= Text passage =
A new medical study has found that long-term exposure to fine particle matter air pollution that is partly derived from car emissions is associated with Atherosclerosis - or the thickening of artery walls.
Dr Hagen Kalsch from the West-German Heart Centre in Essen, Germany, conducted the study to determine whether increased heart risks were down to noise, particle pollution, or both.
The study involved 4,814 participants with an average age of 60 years, all living in differing proximity to major roads.
Evidence strongly suggested that those who lived closer to busy roads were more likely to suffer with heart disease in later life. For every increase in particle volume up to 2.4 micrometers, the degree of heart calcification increased by 20.7% and for every 100-metre increase in proximity to heavy traffic it rose by 10%.
Commenting on the results, Dr Kalsch confirms that long-term exposure to fine air pollution and to road traffic noise are both independently associated with the risk of heart disease.
Speaking to medicalexpress.com, Dr Kalsch said: "These two major types of traffic emissions help explain the observed associations between living close to high traffic and subclinical Atherosclerosis."
The study also revealed that both traffic and noise pollution cause an imbalance in the autonomic nervous system, which feeds into the complex mechanisms regulating blood pressure, blood lipids, glucose level, clotting and viscosity.
In plain English, if you live near a busy road, you might want to invest in some earplugs and a gas mask.

= Supplied information =
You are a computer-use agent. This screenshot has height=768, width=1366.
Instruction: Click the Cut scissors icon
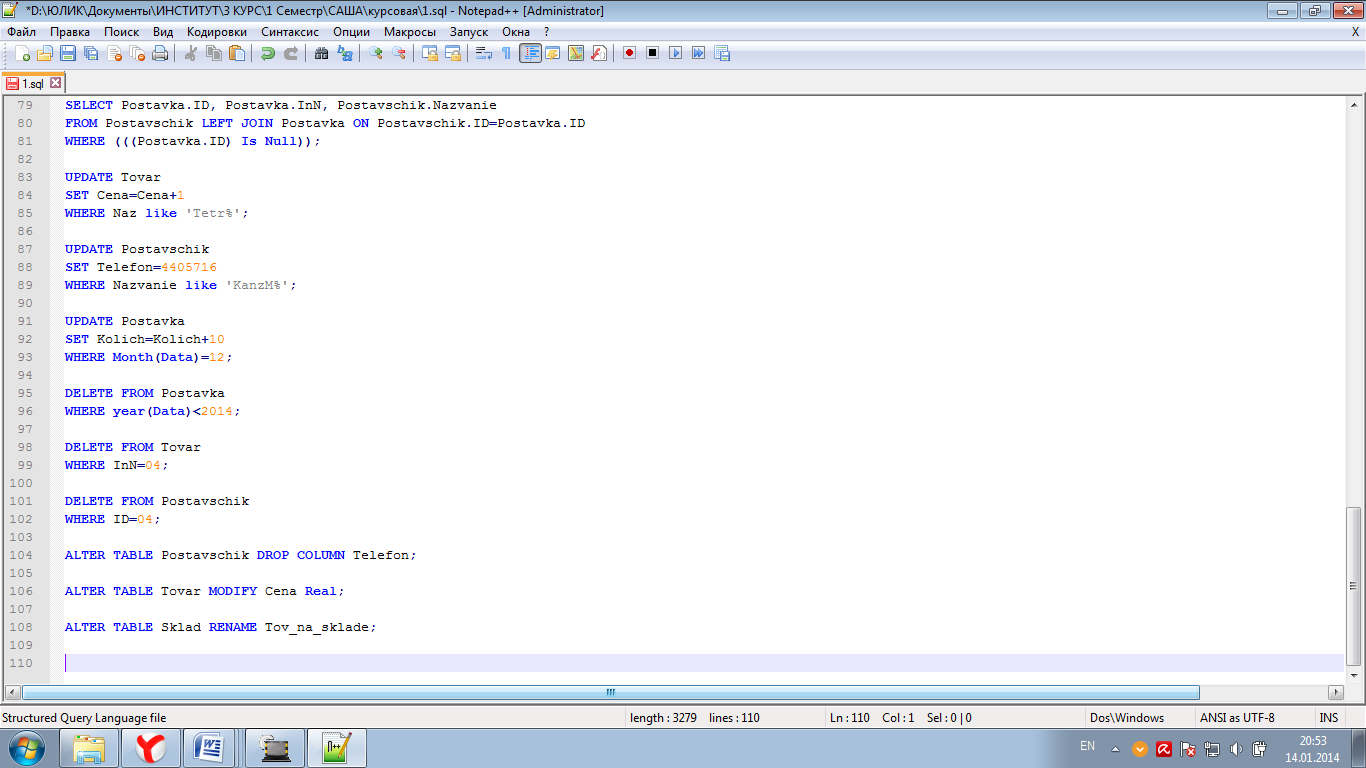(190, 53)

= About this exercise =
How many participants took part in the study described in the article on traffic pollution and heart disease? The material has nothing to do with what follows.

= Response below =
4,814 participants